TikTok has removed 12.5 million videos between January to March 2022 over community guidelines violations

TikTok has removed 12.5 million videos between January to March 2022 over community guidelines violations, making Pakistan the second country in the world to take down the enormous volume of videos. According to the quarterly report issued by the company, 12.5 million videos were taken down from the platform, with a removal rate of 96.5% before any views and 97.3% before 24 hours of uploading.

Pakistan Ranks Second in the World for Taking Down 12.5 Million Videos

According to the figures released by a Chinese-owned tech giant, Pakistan ranks second in the world for the largest volume of videos taken down in Q1 2022, following the US which ranks first with 14,044,224 videos removed. Nighat Dad, Executive Director of the Digital Rights Foundation, a research and advocacy NGO, said; “It is alarming to see that Pakistan ranks second among countries for Content Removal with more than 12 million videos removed proactively, at a 98.5% proactive video removal rate. There is little transparency regarding TikTok’s algorithms and the mechanisms it is adopting to delete videos on the platform automatically.”

Other top countries in the list includes Philippines (7,902,705), Indonesia (6,892,463), Brazil (4,782,803), Russia (4,696,930), Bangladesh (3,475,456), Mexico (2,773,898), and Vietnam (2,438,307). According to TikTok, the videos were removed because they violated TikTok’s community guidelines that are designed to foster an experience that prioritizes safety, inclusion, and authenticity. Moreover, 41,191 videos related to the Ukraine war were also removed, 87% of which violated its policies against harmful misinformation. TikTok also labeled content from 49 Russian state-controlled media accounts.

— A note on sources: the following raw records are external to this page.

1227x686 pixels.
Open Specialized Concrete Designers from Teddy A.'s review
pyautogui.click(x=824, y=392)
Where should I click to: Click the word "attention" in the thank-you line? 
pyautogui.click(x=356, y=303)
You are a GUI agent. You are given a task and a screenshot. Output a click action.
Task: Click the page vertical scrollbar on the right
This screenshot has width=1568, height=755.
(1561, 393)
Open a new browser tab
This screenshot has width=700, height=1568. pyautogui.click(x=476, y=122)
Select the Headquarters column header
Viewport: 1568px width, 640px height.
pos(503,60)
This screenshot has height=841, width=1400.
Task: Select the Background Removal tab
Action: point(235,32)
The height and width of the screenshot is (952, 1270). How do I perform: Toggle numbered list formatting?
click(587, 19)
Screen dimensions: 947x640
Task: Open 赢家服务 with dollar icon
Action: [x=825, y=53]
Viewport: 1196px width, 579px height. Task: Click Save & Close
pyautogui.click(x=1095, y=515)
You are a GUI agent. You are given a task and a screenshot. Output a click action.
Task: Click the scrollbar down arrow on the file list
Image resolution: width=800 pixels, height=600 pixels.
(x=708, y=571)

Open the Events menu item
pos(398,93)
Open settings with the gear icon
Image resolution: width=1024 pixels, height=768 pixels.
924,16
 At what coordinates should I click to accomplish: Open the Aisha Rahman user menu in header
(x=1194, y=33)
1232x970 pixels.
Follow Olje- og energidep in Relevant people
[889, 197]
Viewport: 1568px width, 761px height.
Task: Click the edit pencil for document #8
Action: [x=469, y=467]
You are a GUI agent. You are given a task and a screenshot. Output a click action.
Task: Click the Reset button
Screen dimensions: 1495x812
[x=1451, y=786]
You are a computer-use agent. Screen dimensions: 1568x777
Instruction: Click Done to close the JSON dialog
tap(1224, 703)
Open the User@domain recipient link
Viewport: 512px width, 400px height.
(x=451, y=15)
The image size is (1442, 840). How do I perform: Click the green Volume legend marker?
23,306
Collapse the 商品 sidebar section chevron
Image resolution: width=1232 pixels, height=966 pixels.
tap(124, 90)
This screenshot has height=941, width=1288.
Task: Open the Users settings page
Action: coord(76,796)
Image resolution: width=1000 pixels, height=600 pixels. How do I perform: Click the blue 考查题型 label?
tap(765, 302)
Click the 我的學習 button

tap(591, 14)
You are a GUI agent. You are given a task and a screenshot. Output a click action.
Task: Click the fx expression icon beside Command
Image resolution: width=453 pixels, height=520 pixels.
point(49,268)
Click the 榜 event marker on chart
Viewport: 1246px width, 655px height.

TikTok’s Impact on Young People’s Minds

Despite the many benefits of TikTok, some negative effects contribute to the mental health of the young generation. The Head of Digital Learning at Santa Maria College, Melissa Marshall, said; “The 60-second bites of information encourage a lack of extended concentration and focus. Even the creative side of TikTok isn’t particularly creative. It’s usually mimicry. There are a few creatives and then there are the millions who copy them.”